In this work we considered fuzzy-rough-based nearest-neighbours approaches for the Aspect-Based Sentiment Analysis (ABSA) task.
The data for these paper were provided by SentEmo project, where we considered FMCG (Fast Moving Consumer Goods) dataset of English products reviews.
Repository Overview
- The code directory contains .py files with different functions:
- preprocessing.py - functions for data uploading and preperation and for tweets embeddings;
- fuzzy_eval.py - functions for fuzzy-rough-based approach and cross-validation evaluation;
- systems.py - function to perform pipeline-based solutions.
- The data directory contains:
- README_data_download.md file with instruction on uploading necessary dataset files;
- sentiment_cost.json file with cost matrix for the sentiment dataset;
- emotion_cost.json file with cost matrix for the emotion dataset.
- The file Example.ipynb provides an overview of all function and their usage on the example of our dataset. It is built as a pipeline described in the paper with corresponded results.
- The file requirements.txt contains the list of all necessary packages and versions used with the Python 3.7.4 environment.
MDPI link
DOI
https://doi.org/10.3390/electronics12051088
Abstract
Fine-grained sentiment analysis, known as Aspect-Based Sentiment Analysis (ABSA), establishes the polarity of a section of text concerning a particular aspect.
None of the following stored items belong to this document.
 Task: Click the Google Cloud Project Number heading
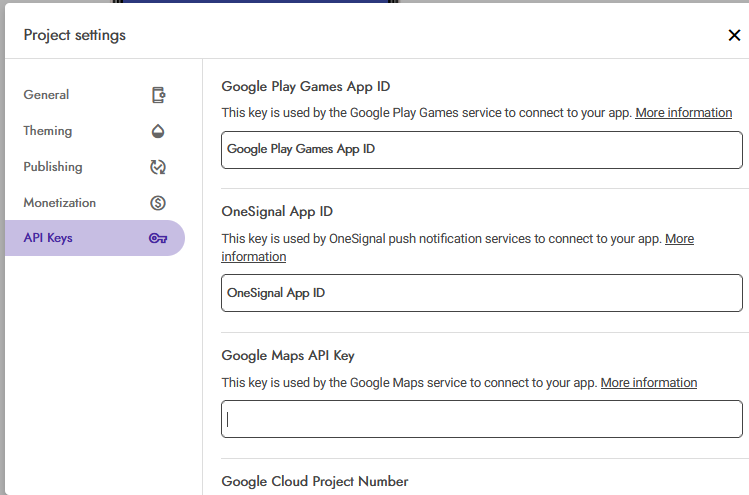click(314, 482)
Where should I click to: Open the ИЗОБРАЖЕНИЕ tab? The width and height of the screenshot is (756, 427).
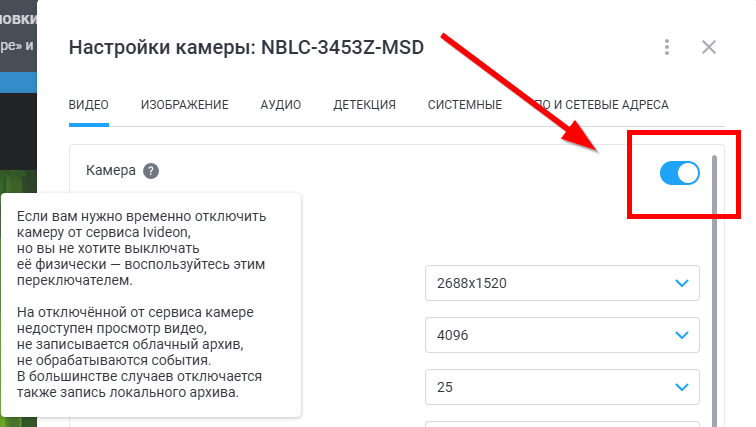click(185, 104)
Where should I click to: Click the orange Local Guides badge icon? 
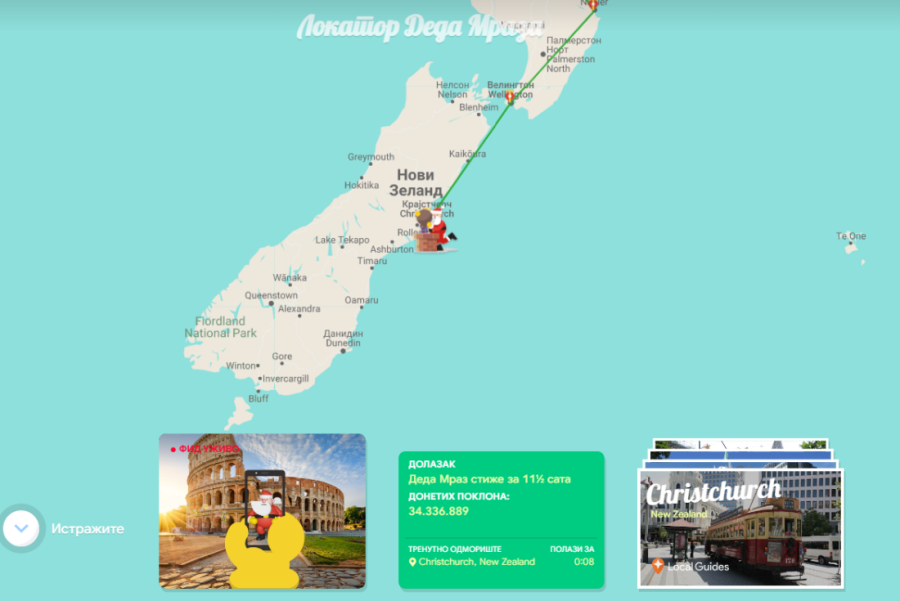(657, 566)
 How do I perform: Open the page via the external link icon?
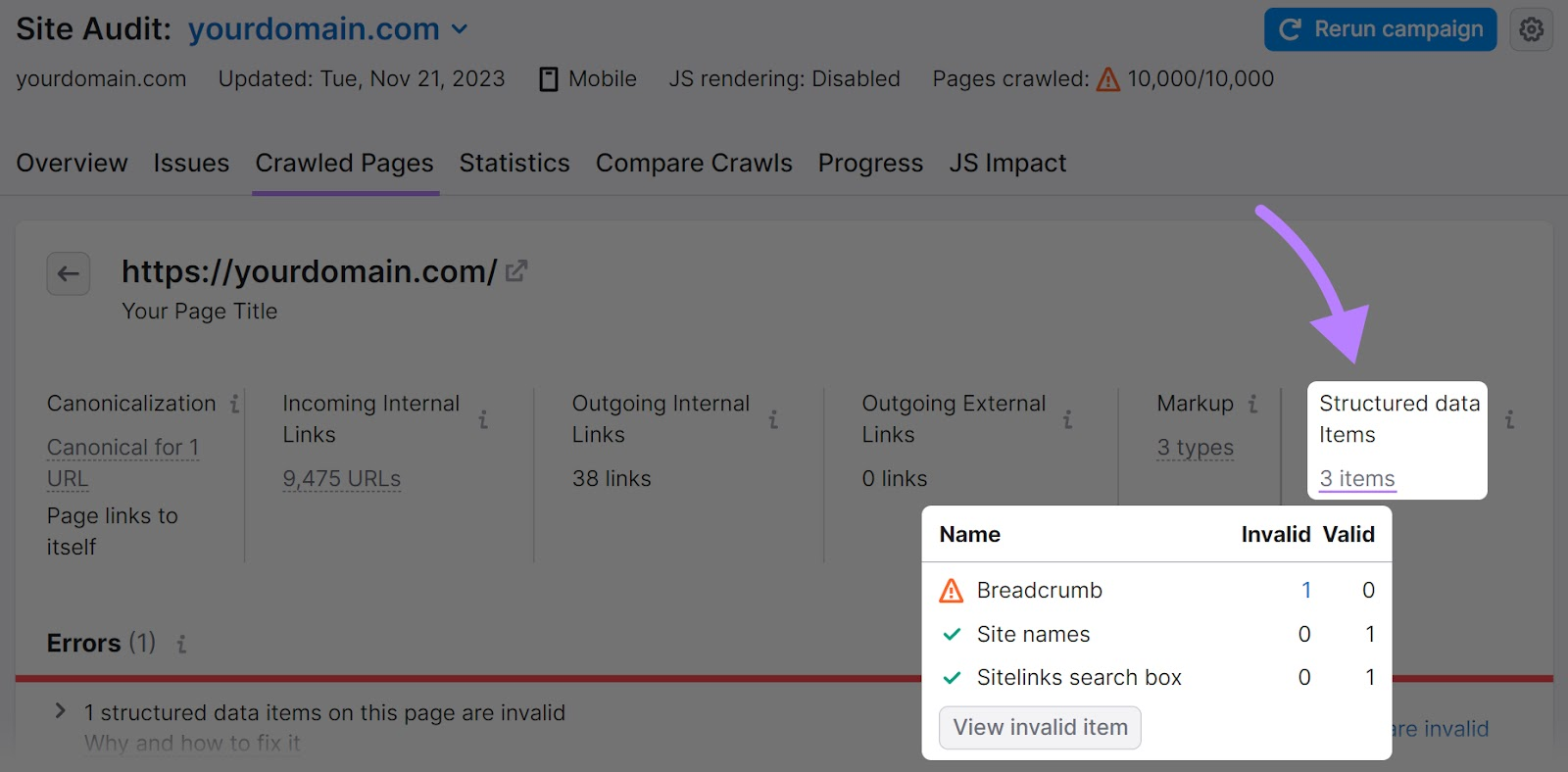pyautogui.click(x=516, y=269)
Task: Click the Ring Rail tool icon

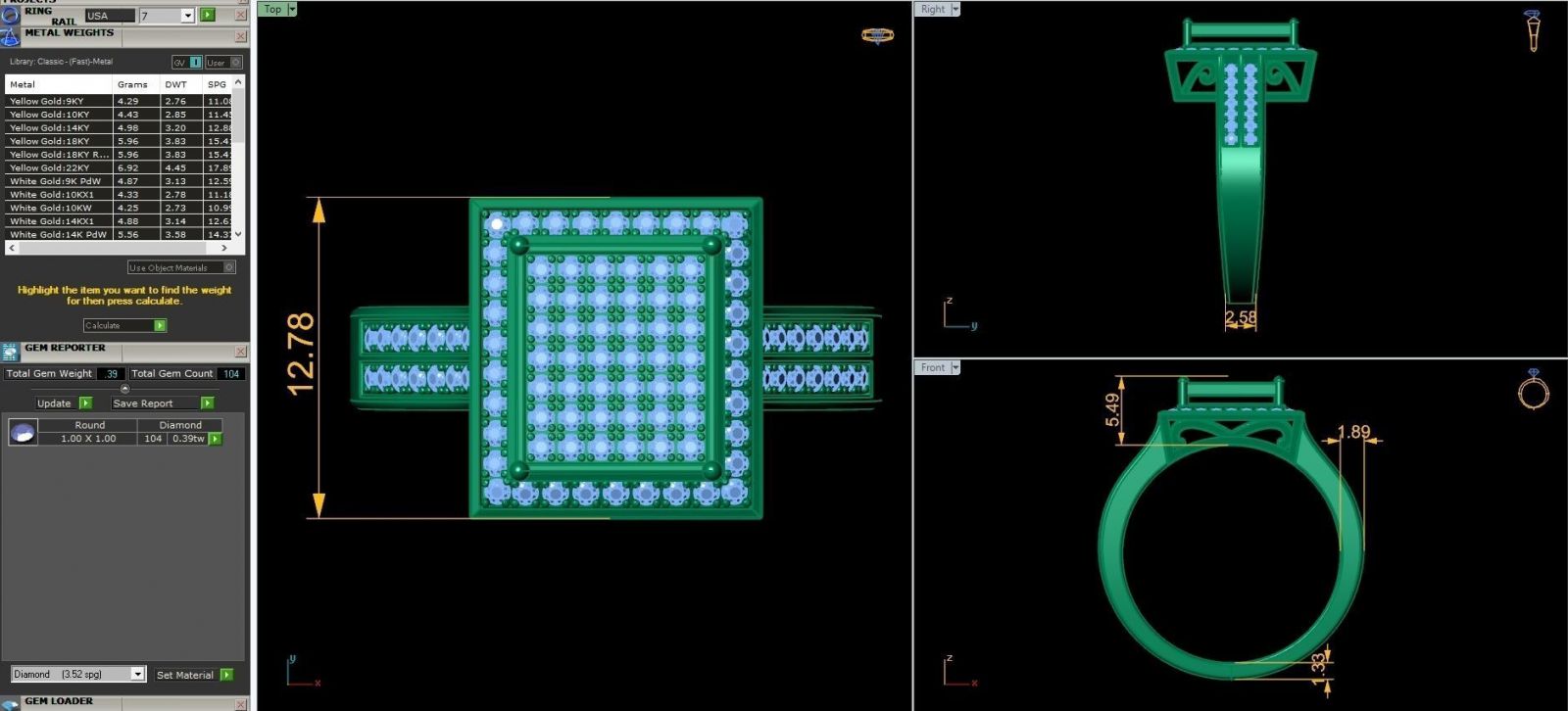Action: pyautogui.click(x=10, y=15)
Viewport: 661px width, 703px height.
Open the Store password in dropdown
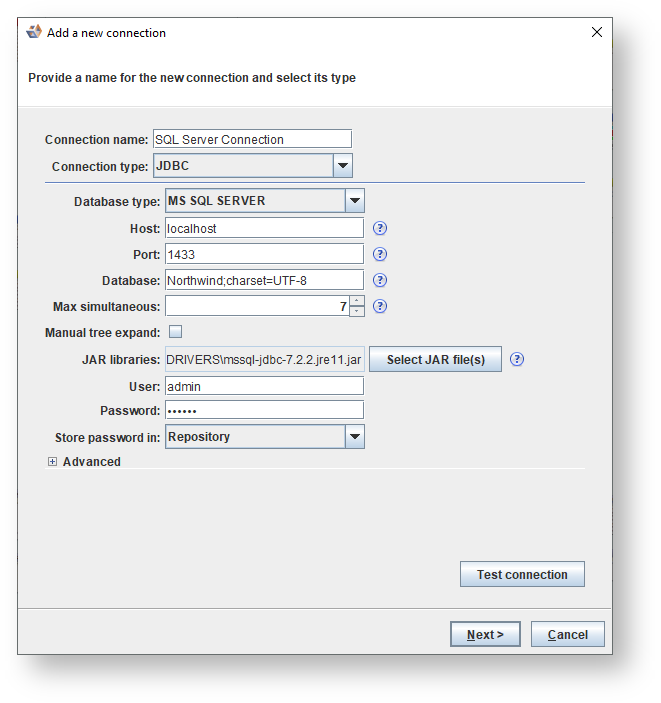click(354, 437)
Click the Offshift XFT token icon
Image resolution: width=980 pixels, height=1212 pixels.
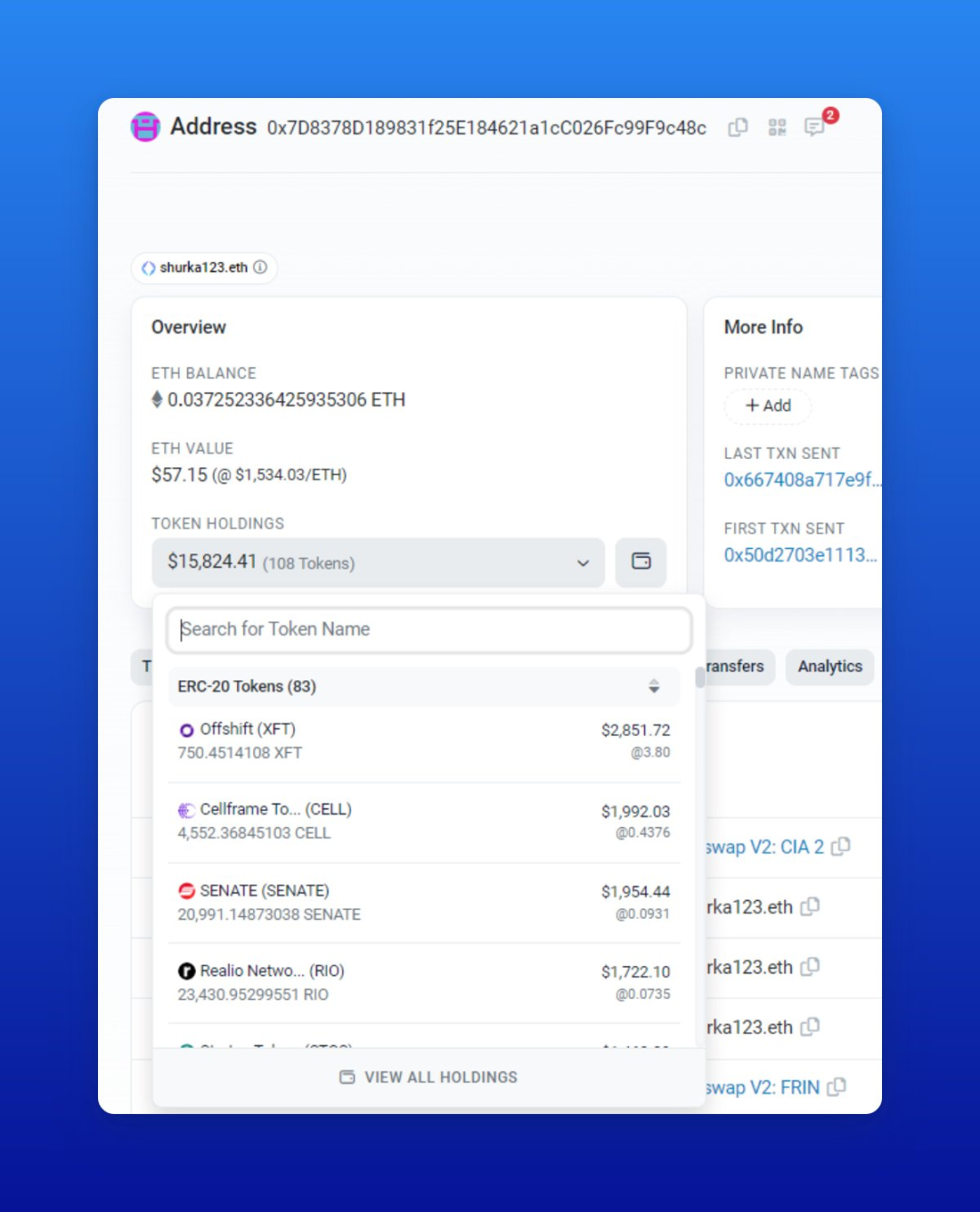[x=186, y=730]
Aspect, sentiment, and emotion categorisation are the three steps that make up the configuration of ABSA, which we looked into for the dataset of English reviews. In this work, due to the fuzzy nature of textual data, we investigated machine learning methods based on fuzzy rough sets, which we believe are more interpretable than complex state-of-the-art models. The novelty of this paper is the use of a pipeline that incorporates all three mentioned steps and applies Fuzzy-Rough Nearest Neighbour classification techniques with their extension based on ordered weighted average operators (FRNN-OWA), combined with text embeddings based on transformers. After some improvements in the pipeline’s stages, such as using two separate models for emotion detection, we obtain the correct results for the majority of test instances (up to 81.4%) for all three classification tasks. We consider three different options for the pipeline. In two of them, all three classification tasks are performed consecutively, reducing data at each step to retain only correct predictions, while the third option performs each step independently. This solution allows us to examine the prediction results after each step and spot certain patterns. We used it for an error analysis that enables us, for each test instance, to identify the neighbouring training samples and demonstrate that our methods can extract useful patterns from the data. Finally, we compare our results with another paper that performed the same ABSA classification for the Dutch version of the dataset and conclude that our results are in line with theirs or even slightly better.
BibTeX citation:
@Article{electronics12051088, AUTHOR = {Kaminska, Olha and Cornelis, Chris and Hoste, Veronique}, TITLE = {Fuzzy Rough Nearest Neighbour Methods for Aspect-Based Sentiment Analysis}, JOURNAL = {Electronics}, VOLUME = {12}, YEAR = {2023}, NUMBER = {5}, ARTICLE-NUMBER = {1088}, URL = {https://www.mdpi.com/2079-9292/12/5/1088}, ISSN = {2079-9292}, DOI = {10.3390/electronics12051088}}